**YOUR GOAL:** Continue the article on the California Arts Council, picking up after its final sentence.

The California Arts Council is a state agency based in Sacramento, United States. Its eight council members are appointed by the Governor and the state Legislature. The agency's mission is to advance California through arts, culture and creativity.

History
The California Arts Council was established in 1976 and signed into law by Governor Jerry Brown, who dissolved the existing 15-member California Arts Commission, which had been in existence since 1963. Brown appointed Eloise Pickard Smith as the Council's first director. Smiith established Arts in Corrections, which is still an active branch of the Council as of 2022.

Purpose of state arts agencies
When Congress created the National Endowment for the Arts (NEA) in 1965, it required the NEA to apportion funds to any state that established an arts agency. The given reason was that arts agencies increase public access to the arts and work to ensure that every community in America enjoys the cultural, civic, economic and educational benefits of a thriving arts sector.

To do this, according to the National Assembly of State Arts Agencies, state arts agencies:
 provide grant funding for artists, arts institutions, schools and community groups,
 offer training and information that strengthens the management and entrepreneurial skills of artists and arts organizations,
 support art activities for young people, both in and out of schools,
 lead initiatives to foster economic and civic development through the arts,
 advance arts education through teacher training, curriculum development and assessment projects,
 conduct research that documents the impact of the arts,
 educate the public about the role of the arts in American life,
 preserve and celebrate the cultural traditions of each state,
 recognize and promote artistic achievement.

All 50 states and the six U.S. jurisdictions (American Samoa, District of Columbia, Guam, Northern Marianas, Puerto Rico, and the U.S. Virgin Islands) have state arts agencies. The NEA is required by law to allocate 40% of its grant funds to states and regions. State arts agencies, including the California Arts Council, use these dollars to leverage matching funds, to address local needs, and to expand the reach and impact of federal arts funding across the country.

Budget
Although the structure of state arts agencies anticipated that the bulk of their funding would come from annual or biennial appropriations from state legislatures, in California that has not always been the case. Funding of the California Arts Council has followed the general fiscal trends in the state.

[Stored items]
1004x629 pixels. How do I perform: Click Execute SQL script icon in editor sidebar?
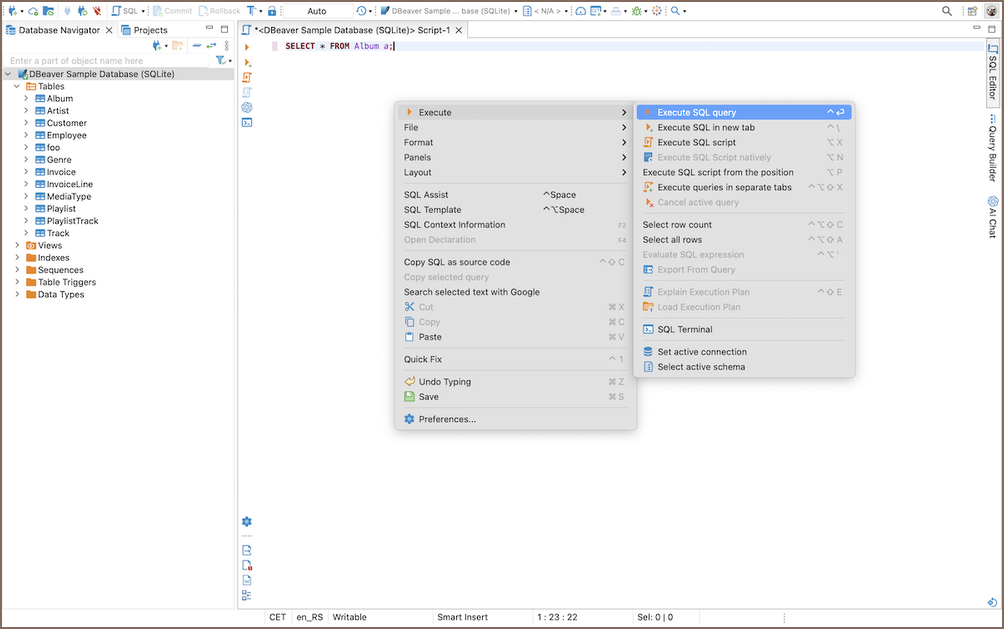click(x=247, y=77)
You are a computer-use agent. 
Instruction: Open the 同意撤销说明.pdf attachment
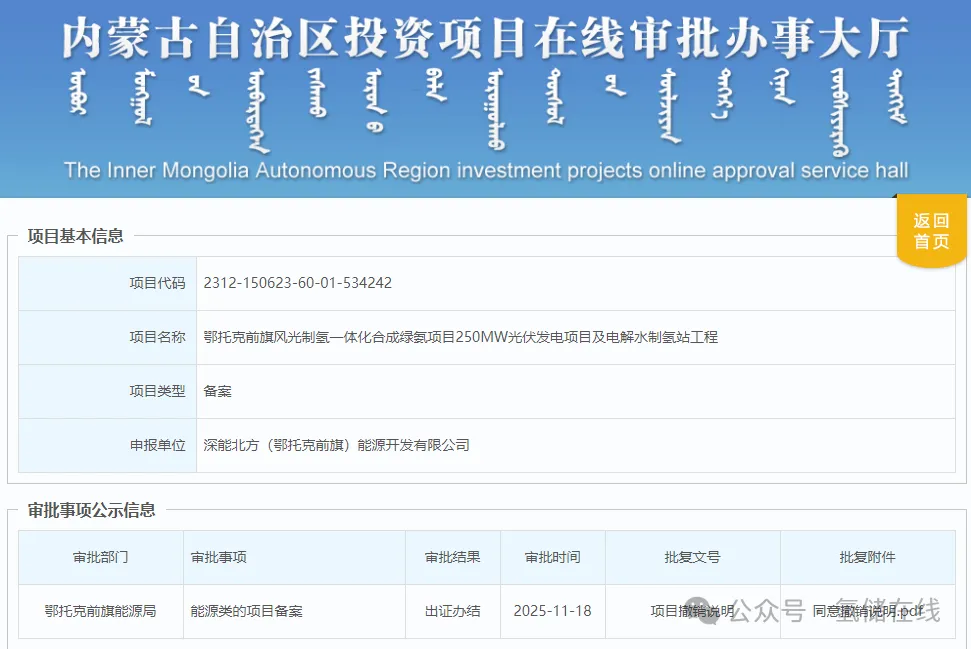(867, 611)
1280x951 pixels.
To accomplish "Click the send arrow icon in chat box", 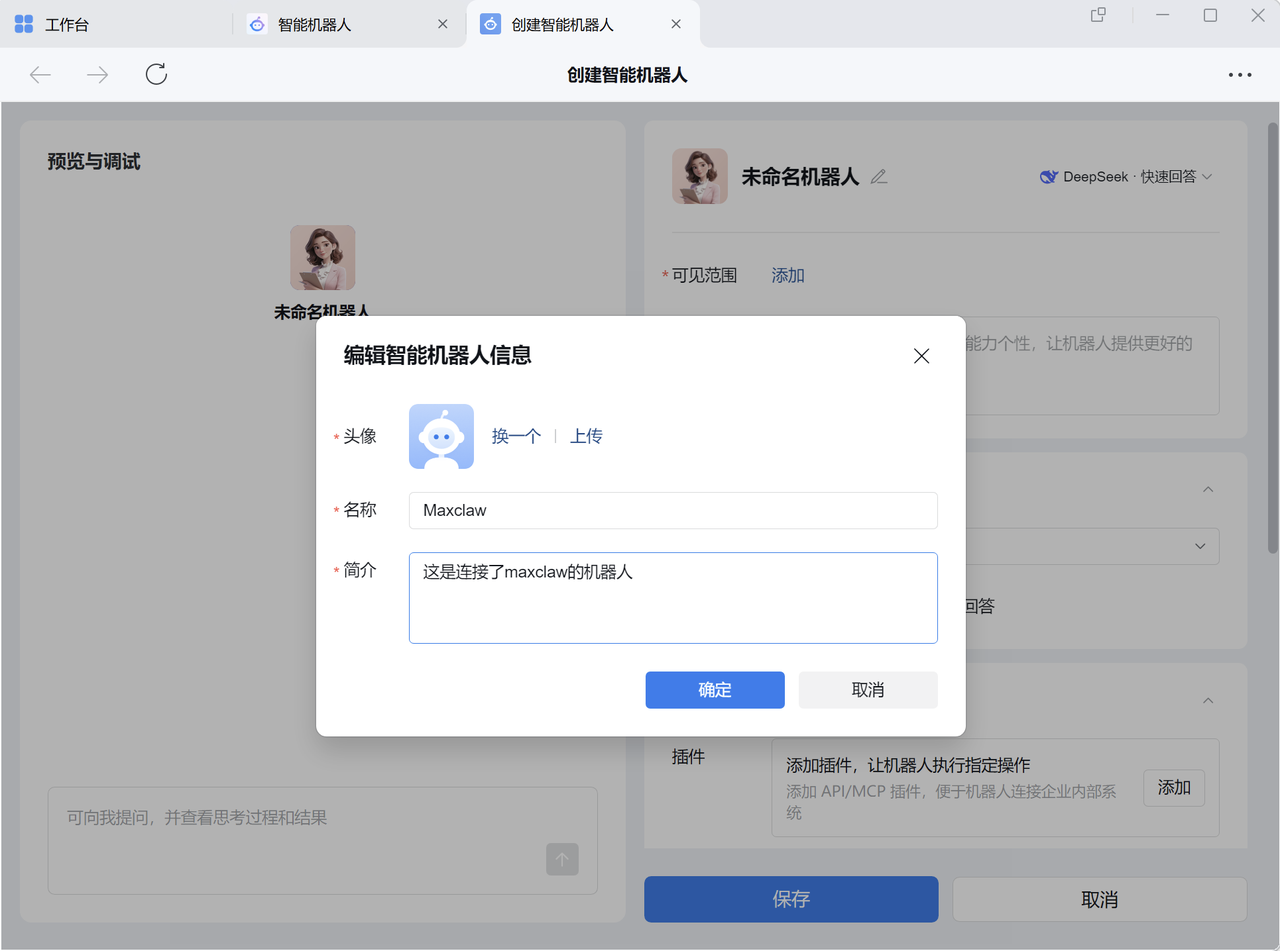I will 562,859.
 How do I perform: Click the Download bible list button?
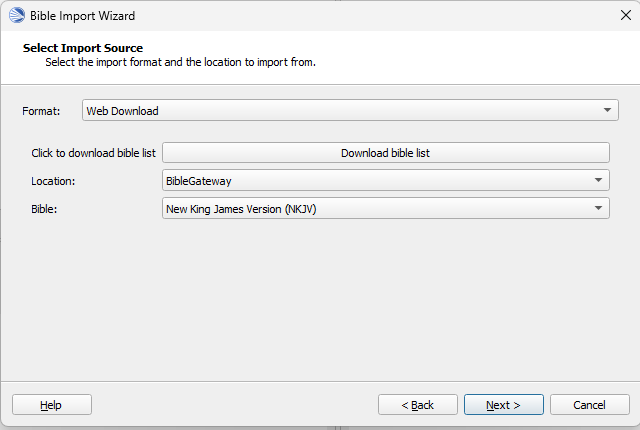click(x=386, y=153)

**ANSWER TO THIS TASK:**
The California Arts Council’s biggest budget was $32 million in 2000-01. During the budget crisis of 2003-2004, the California Arts Council lost 94% of its funding from the state legislature, resulting in deep cuts to arts council programs and staff. California currently ranks 37th in state arts funding per capita, spending 46 cents for each California resident in support of the arts. However, the California Arts Council receives revenue from two income streams that are not dependent on allocation of tax dollars: the Arts License Plate and voluntary contributions, both of which the Franchise Tax Board deems tax-deductible as charitable contributions to the California Arts Council. For the 2017-18 fiscal year, the Arts Council received a permanent budget increase of $6.8 million, a $750,000 ongoing allocation to directly support increased arts programming California's juvenile justice system, as well as an additional $2 million increased allocation for California's Arts in Corrections program.

Arts license plate
In 1994, through special legislation, the California Arts Council and the California Department of Motor Vehicles began offering the first license plate in the United States to directly benefit the arts. The image on the plate, Coastline, was created by California artist Wayne Thiebaud, who retains copyright to the image but gifted its use to the California Arts Council for the production of the Arts License Plate. The license plate is available to California car owners, supports arts education and local arts programming.

Voluntary tax contribution (Keep Arts in Schools Fund)
In 2010, the legislature passed SB 1076 by Senator Curren Price, and Governor Arnold Schwarzenegger signed it into law. The California Arts Council was included on the 2010 and 2011 "Voluntary Contribution" portion of the state tax form. By choosing "Arts Council Fund" and indicating the amount they wish to contribute, individual taxpayers were able to make tax-deductible contributions in amounts of $1 or more. This option was removed for 2012 because the Arts Council Fund did not achieve the $250,000 goal specified in the enabling legislation.

In 2013 the legislature passed SB 571, written by Senator Curren D. Price, at that time Chair of the Joint Committee on the Arts. Authorship was assumed by Senator Carol Liu when Senator Price was elected to the Los Angeles City Council in early 2013. Governor Jerry Brown signed it into law in September 2013. The bill returned the California Arts Council to the voluntary contribution portion of California tax return forms through the "Keep Arts in Schools Fund," which first appeared on California tax returns in 2014. During the California Arts Council's 2016-2017 fiscal year, the Keep Arts in Schools Fund brought in $250,000.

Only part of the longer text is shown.